Today I got in yet another way of receiving.  Most of my work life is about teaching writing and writers’ workshop to others in one form or another.  Today I found myself on the receiving end of the writers’ workshop—and what a delightful experience it was!  Denise Leograndis, presenter for the Accelerated Learning Institute and author of the book, Launching the Writing Workshop: A Step-by-Step Guide in Photographs, led me and a number of other educators down a path where we got to look at writing through the lens of writer.  I happily wrote, revised and conferenced with the goal of creating my own writing—a means to its own end—not a means to teach others.  To simply get.  And from that get—to create.

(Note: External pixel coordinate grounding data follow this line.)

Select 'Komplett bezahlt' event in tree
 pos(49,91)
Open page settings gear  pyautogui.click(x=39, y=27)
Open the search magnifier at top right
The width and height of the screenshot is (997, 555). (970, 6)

I am a fortunate girl.  It has been a summer of getting, of stopping, of slowing down.  They say, “It is better to give than to receive.”   I live by that life principle.  But this summer I have viewed this life truth in another way.  What better gift can I give to others than to allow them to give to me?  What better gift can I give to myself than allowing space to get away? If we are all givers then who will receive?  If I receive in gratitude and humility, am I not giving? 

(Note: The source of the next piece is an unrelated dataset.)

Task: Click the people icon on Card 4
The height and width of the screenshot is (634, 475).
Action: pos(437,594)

So, I joyfully and gratefully get this summer.  I get to heal.  I get to write and create.  I get to renew by allowing mindless entertainment and sleep.  I get meals and cards and flowers.  I get to be loved.  And I get to love myself.

I get to give by receiving.  What could be better than that?

Tuesday, June 17, 2014

YEAR END OF AN ERA!



The end of the school year is nearing in New York State.  Graduation is just around the corner.  The time approached yesterday when I take my yearly journey to my desk and gather another bunch of letters to mail.  Mailing these letters marks for me another end of a high school era for a group of students I once taught.

During all of the years that I have taught grades five and above, a closing activity that my classes have done as the year draws to a close is a special letter writing activity.  The students write a letter to themselves—their high school graduating self or their college graduating self (depending on the age of the students).  They write about what it is like to be a fifth grader (or whatever grade I was currently teaching).  They write about things they hope they did in the time between the letter and when they receive it.  They write about the hopes they have for their future.  Students give me the letters addressed to a stable home (grandparents, mom and dad) and I put a Forever stamp on it.  I wrap the stacked letters in a bow and put a sticky on that says something like, “mail for graduation, 2014.”

This week I pulled the letters for this year out of my desk.  I look at each envelope and remember the fifth grade child.  Then I put my return address on each envelope and on the flip side wrote a simple message—“Happy graduation.  Write back!”

This has been a tradition for many of my years of teaching.  I still have three packets of letters in my desk, the letters stopping with my move to primary grades and then to administration.  These letters have been links I have made with my students.  They link me to an older version of the students I once knew.  They link them to themselves—a younger child to the older, graduating young adult.  I love the responses I will soon receive through the mail.  I love imagining the surprise on the senior’s face as s/he opens a letter from long ago and long forgotten.

The end of a school year is upon us.  For the seniors that will soon be receiving their letters, the end of their public schooling is upon them.  Congratulations to my students from long ago.  May you begin this new era with strong dreams, joy and the knowledge you received from your schooling and life.  May you leap into your future with these gifts tied into a bow to be successful and happy in whatever you choose do do!